Take half a liter of vinegar, put in a saucepan with 2 cloves, 2 whole bay leaves and a nice thyme sprig, bring to boiling, turn off the fire, let it rest for a couple of minutes, Filtered and, still boiling, pours into a bowl where there are 300 g of young and tender Crithmum sprigs, blends, covers and leaves for 48 hours. Then the leaves of Crithmum are drained, seasoned with salt and extra virgin olive oil.
Take a handful of Crithmum crushed sprigs, put in a bowl with 1 teaspoon of green pepper in brine, a sage leaf, 4 tablespoons of extra virgin olive oil and a spoon of pine nuts. It is drowned and reduced to homogeneous paste.
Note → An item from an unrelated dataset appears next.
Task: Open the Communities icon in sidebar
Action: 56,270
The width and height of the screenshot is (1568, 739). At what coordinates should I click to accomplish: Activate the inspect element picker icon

It accompanies white-boiled fish.
– Wikipedia, the free encyclopedia.
– Treben M., 2000. The Health of the Lord’s Pharmacy, Tips and Experiences with Medicinal Herbs, Ennsthaler Publisher
– Pignatti S., 1982. Flora d’Italia, Edagricole, Bologna.
– Conti F., Abbate G., Alessandrini A., Blasi C. (eds.), 2005. An annotated checklist of the Italian vascular flora, Palombi Editore.
Attention: Pharmaceutical applications and surgical uses are indicated for information purposes only; they do not represent any prescription of a medical type; Therefore, no responsibility for their use for any curative, aesthetic or food use is considered.